Healdsburg preschool forced to close

After 40 years of operation, the Healdsburg Child Development Preschool, which serves mostly low-income, Latino families, is being forced to shut down.|

After 40 years of operation, a Healdsburg preschool that serves mostly low- income, Latino families is being forced to close its doors.

Since a broken water pipe damaged the former building it occupied and forced a move to a temporary location, the preschool has been unable to find a new home.

The last day for the Healdsburg Child Development Preschool will be Aug. 19, culminating four decades of teaching 3- and 4-year-old children and preparing them for kindergarten.

“It is a very sad loss for the agency, for staff, the Healdsburg community and children and families who depend on our services,” said Melanie Dodson, executive director of the Community Child Care Council of Sonoma County, or 4Cs, which runs the preschool.

The agency, which has a dozen preschools in Sonoma County, has been able to shift some families to other centers, but they are farther away - in Windsor or Santa Rosa, for example - or operate for a shorter period during the day.

“What are these families going to do? They are low-?income. They don’t have a lot of resources,” Healdsburg site supervisor Tracy Williams said. “There aren’t many places like ours in Healdsburg. We were it.”

For some of the families affected it’s not just inconvenient, she said, “it’s life-changing.”

“I spoke with a few parents who expressed some degree of outrage that this could happen,” she said.

The preschool had operated on the campus of Healdsburg Elementary School since the early 1970s, initially run by the Sonoma County Office of Education before being taken over in 1992 by 4Cs, a nonprofit agency that provides preschool and child care services.

In March, long-term, irreparable water damage in the preschool’s portable building forced a move and demolition of the building. The operation was closed for six weeks until it was able to temporarily relocate to the Iversen Community Center, with help from grants supplied by the American Association of University Women and the Community Foundation Sonoma County – Healdsburg Area Fund, to subsidize leasing and operational costs.

But 4Cs officials say they can’t stay there and they have been unable to find a permanent location in Healdsburg.

“We’ve essentially exhausted all of the potential existing facilities in Healdsburg. And at this point we are unable to fund building an entirely new site,” said Jenny Juhl, 4Cs community relations director.

She said the agency is exploring other potential locations in Santa Rosa and Cloverdale where there also are high needs for preschool programs.

One of the big advantages of the Healdsburg program is that it operates year-round, from 7 a.m. to 5:30 p.m., unlike many other preschools that run for part of the day, or part of the year.
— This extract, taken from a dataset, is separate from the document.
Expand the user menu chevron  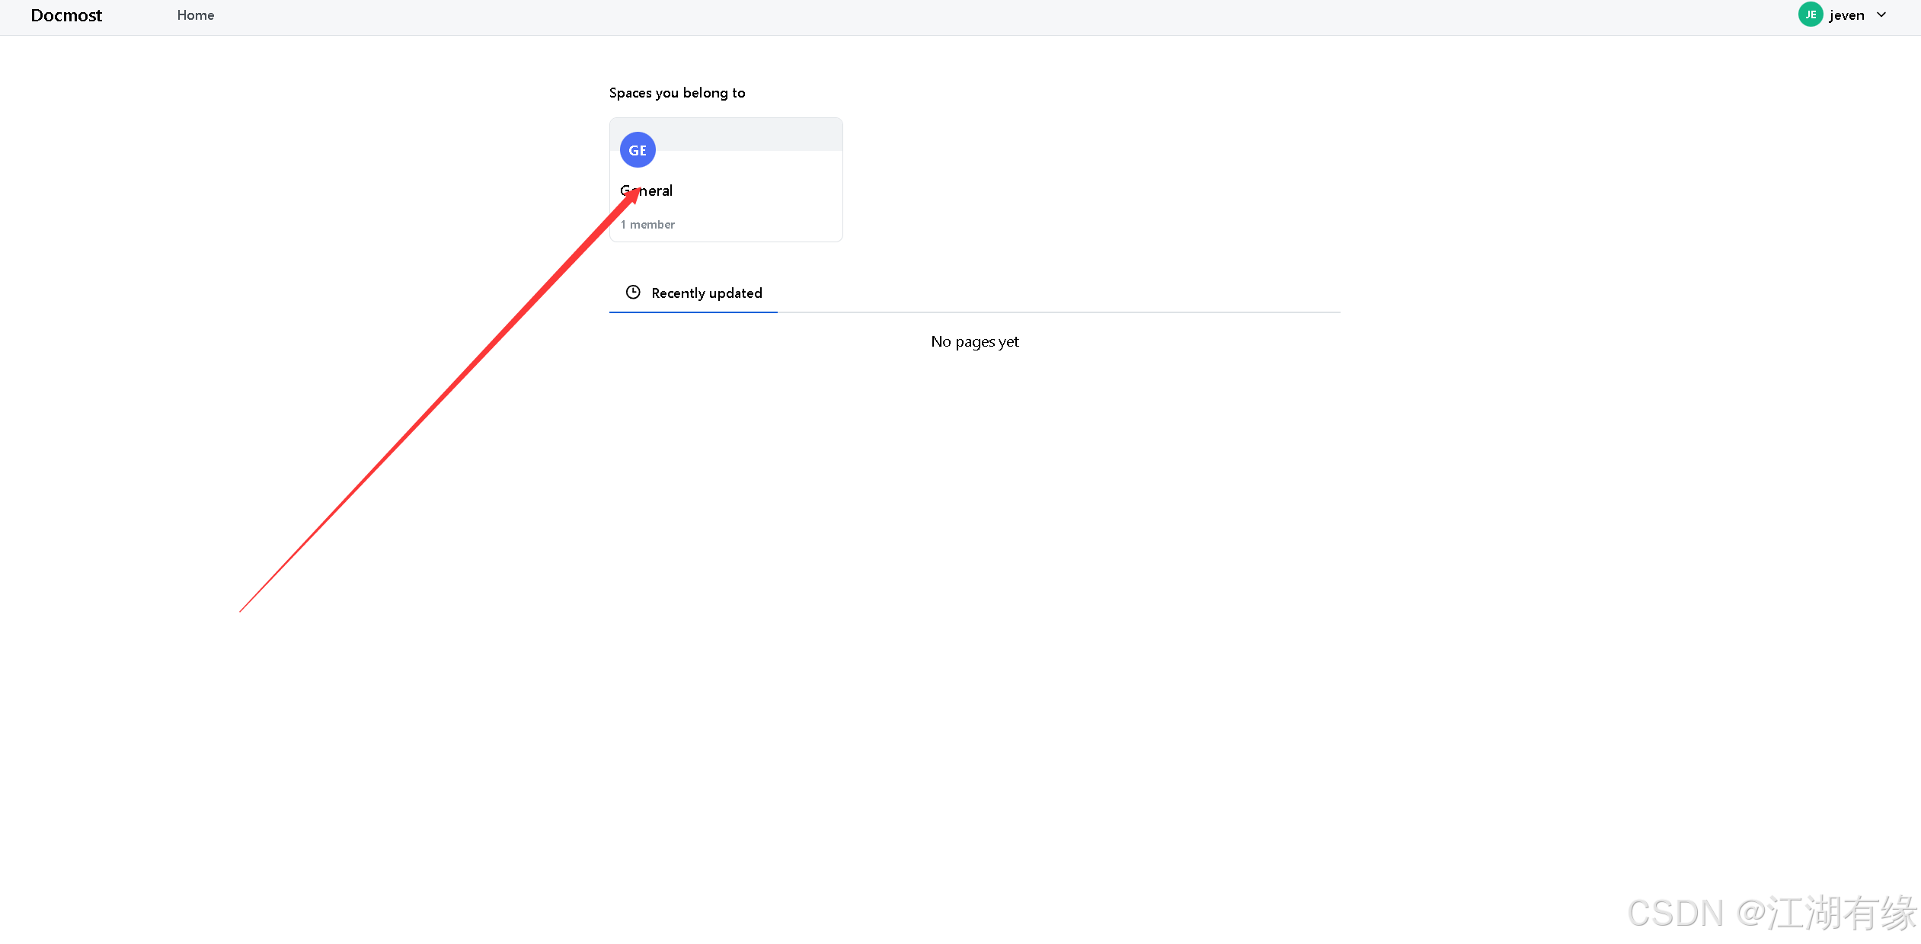[x=1881, y=14]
The longer hours more easily fit into the schedule of the parents, who are required to either be working or attending school themselves.

At the Healdsburg preschool, teaching is bilingual, and by the time children are ready to enter kindergarten their English typically is good. They not only gain social skills, but through a play-based curriculum learn things like how to cut with scissors, draw, count and name numbers.

The 4Cs agency is funded largely by the state as well as through grants and private donations. Parents have to meet low-income guidelines. The preschool is free for some, while others are charged a sliding fee based on income, according to Williams.

The closure of the Healdsburg Child Development Preschool comes at a time that universal preschool is seen as a high priority. A study, titled “Portrait of Sonoma County,” identified it as critical for making a significant impact on a child’s future health, education and economic stability.

At present, about half of the county’s preschool-age population is enrolled in some form of early education program. The gap is wider for Latino students, the fastest-growing segment of the school-age population, with an estimated 39 percent of kids enrolled in preschool.

Sonoma County Office of Education officials say that finding space to house preschool programs presents the biggest challenge to expanding access to education.

“Preschool is perhaps the single greatest indicator of future academic success,” said Chris Vanden Heuvel, Healdsburg schools superintendent, who said it gives students an advantage in literacy skills and vocabulary.

But the school district balked at building a new facility to replace the one that was damaged.

Vanden Heuvel said it would have cost from $200,000 to $500,000 to replace the building, and the school district also faced a lengthy process to get approval from state architects.

He said the district, however, remains “open to partnering in the future” with 4Cs.

“While it’s certainly a loss for families in the community, there are still preschool resources,” he said, adding that there are slots open at the district’s preschool located at its Fitch Mountain campus.

But Juhl said, “Fitch Mountain is a part-day preschool. It doesn’t fit the needs of our parents. They need full-time care.”

Some of the current students at Healdsburg Child Development Preschool are graduating, going into kindergarten this year. But about a dozen families with children who are too young and still need preschool are scrambling for other arrangements.

The 4Cs program is making every effort to find other preschools for the families, “but it’s very, very difficult for them,” Williams said. “It’s been really, really hard.”

She and four remaining staff members are being reassigned to other 4Cs centers and will be able to keep their jobs, what she described as “the least of my problems.”

“We supply a valuable resource to the community,” she said, but now the preschool is “closed indefinitely.”